Pixel coordinate grounding data
┏━━
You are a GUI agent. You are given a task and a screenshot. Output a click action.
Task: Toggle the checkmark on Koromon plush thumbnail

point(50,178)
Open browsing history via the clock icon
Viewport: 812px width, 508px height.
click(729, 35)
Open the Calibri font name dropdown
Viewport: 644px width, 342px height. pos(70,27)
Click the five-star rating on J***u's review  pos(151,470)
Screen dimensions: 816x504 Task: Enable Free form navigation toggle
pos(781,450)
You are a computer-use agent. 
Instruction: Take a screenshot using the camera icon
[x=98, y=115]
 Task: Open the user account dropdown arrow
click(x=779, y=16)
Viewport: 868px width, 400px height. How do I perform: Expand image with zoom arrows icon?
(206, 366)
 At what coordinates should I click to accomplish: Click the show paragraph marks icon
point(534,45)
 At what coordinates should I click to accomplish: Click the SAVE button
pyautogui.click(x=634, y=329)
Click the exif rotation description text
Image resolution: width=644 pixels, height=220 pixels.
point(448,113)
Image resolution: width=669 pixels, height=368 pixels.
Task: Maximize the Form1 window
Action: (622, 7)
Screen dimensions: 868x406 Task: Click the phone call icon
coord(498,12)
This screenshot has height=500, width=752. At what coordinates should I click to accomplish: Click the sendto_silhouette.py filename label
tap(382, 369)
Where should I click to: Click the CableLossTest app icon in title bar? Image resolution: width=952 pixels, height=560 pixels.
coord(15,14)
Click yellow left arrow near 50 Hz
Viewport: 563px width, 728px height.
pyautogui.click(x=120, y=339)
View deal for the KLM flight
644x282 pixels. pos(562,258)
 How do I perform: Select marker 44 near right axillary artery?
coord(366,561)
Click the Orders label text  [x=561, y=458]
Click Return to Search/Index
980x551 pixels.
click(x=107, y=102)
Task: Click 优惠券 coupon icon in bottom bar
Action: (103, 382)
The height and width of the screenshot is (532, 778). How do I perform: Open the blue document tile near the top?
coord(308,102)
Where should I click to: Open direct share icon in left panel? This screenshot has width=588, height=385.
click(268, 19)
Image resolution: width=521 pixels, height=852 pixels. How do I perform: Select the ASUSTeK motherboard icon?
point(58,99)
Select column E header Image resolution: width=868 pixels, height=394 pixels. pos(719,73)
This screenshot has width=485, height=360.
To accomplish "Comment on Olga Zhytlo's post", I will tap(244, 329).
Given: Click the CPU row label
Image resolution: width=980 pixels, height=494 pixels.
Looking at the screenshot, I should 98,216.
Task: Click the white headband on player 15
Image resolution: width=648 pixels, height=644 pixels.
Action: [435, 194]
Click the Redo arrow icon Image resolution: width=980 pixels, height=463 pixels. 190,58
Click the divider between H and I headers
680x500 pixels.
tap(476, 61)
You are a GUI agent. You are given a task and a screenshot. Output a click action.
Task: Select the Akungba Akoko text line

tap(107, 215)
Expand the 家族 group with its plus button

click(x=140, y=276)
┗━━
# Task directions:
Please return, exactly as written, the line containing "Click the divider between H and I headers" and every line after it through the end of the records above, and nothing else.

# Written answer:
Click the divider between H and I headers
680x500 pixels.
tap(476, 61)
You are a GUI agent. You are given a task and a screenshot. Output a click action.
Task: Select the Akungba Akoko text line

tap(107, 215)
Expand the 家族 group with its plus button

click(x=140, y=276)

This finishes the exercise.